* **WORK INSTRUCTION**:
Copy every entry precisely.

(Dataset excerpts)
^^^^^^^^^^^^^^^^

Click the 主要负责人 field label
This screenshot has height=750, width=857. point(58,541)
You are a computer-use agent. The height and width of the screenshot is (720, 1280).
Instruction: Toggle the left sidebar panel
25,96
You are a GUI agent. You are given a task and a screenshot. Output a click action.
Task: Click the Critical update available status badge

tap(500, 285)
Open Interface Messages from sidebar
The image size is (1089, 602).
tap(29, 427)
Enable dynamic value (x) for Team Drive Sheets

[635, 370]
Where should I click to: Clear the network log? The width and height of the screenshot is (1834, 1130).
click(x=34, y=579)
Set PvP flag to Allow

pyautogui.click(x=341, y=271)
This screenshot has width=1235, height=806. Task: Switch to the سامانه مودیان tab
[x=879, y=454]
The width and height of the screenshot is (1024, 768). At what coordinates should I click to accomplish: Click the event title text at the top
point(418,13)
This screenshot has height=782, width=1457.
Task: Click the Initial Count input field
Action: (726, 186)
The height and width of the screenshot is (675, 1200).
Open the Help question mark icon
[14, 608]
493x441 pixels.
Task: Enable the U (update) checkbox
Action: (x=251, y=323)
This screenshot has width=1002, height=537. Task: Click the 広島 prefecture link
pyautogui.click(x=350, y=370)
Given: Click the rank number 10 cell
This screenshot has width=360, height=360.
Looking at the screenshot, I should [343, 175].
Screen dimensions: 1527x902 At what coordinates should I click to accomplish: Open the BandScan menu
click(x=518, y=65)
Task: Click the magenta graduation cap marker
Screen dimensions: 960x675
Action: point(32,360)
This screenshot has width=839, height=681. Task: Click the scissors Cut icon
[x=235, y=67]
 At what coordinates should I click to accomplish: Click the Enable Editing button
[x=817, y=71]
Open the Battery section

^^^^^^^^^^^^^^^^

* **EXERCISE RESULT**:
Click the 主要负责人 field label
This screenshot has height=750, width=857. point(58,541)
You are a computer-use agent. The height and width of the screenshot is (720, 1280).
Instruction: Toggle the left sidebar panel
25,96
You are a GUI agent. You are given a task and a screenshot. Output a click action.
Task: Click the Critical update available status badge

tap(500, 285)
Open Interface Messages from sidebar
The image size is (1089, 602).
tap(29, 427)
Enable dynamic value (x) for Team Drive Sheets

[635, 370]
Where should I click to: Clear the network log? The width and height of the screenshot is (1834, 1130).
click(x=34, y=579)
Set PvP flag to Allow

pyautogui.click(x=341, y=271)
This screenshot has width=1235, height=806. Task: Switch to the سامانه مودیان tab
[x=879, y=454]
The width and height of the screenshot is (1024, 768). At what coordinates should I click to accomplish: Click the event title text at the top
point(418,13)
This screenshot has height=782, width=1457.
Task: Click the Initial Count input field
Action: (726, 186)
The height and width of the screenshot is (675, 1200).
Open the Help question mark icon
[14, 608]
493x441 pixels.
Task: Enable the U (update) checkbox
Action: (x=251, y=323)
This screenshot has width=1002, height=537. Task: Click the 広島 prefecture link
pyautogui.click(x=350, y=370)
Given: Click the rank number 10 cell
This screenshot has width=360, height=360.
Looking at the screenshot, I should [343, 175].
Screen dimensions: 1527x902 At what coordinates should I click to accomplish: Open the BandScan menu
click(x=518, y=65)
Task: Click the magenta graduation cap marker
Screen dimensions: 960x675
Action: point(32,360)
This screenshot has width=839, height=681. Task: Click the scissors Cut icon
[x=235, y=67]
 At what coordinates should I click to accomplish: Click the Enable Editing button
[x=817, y=71]
Open the Battery section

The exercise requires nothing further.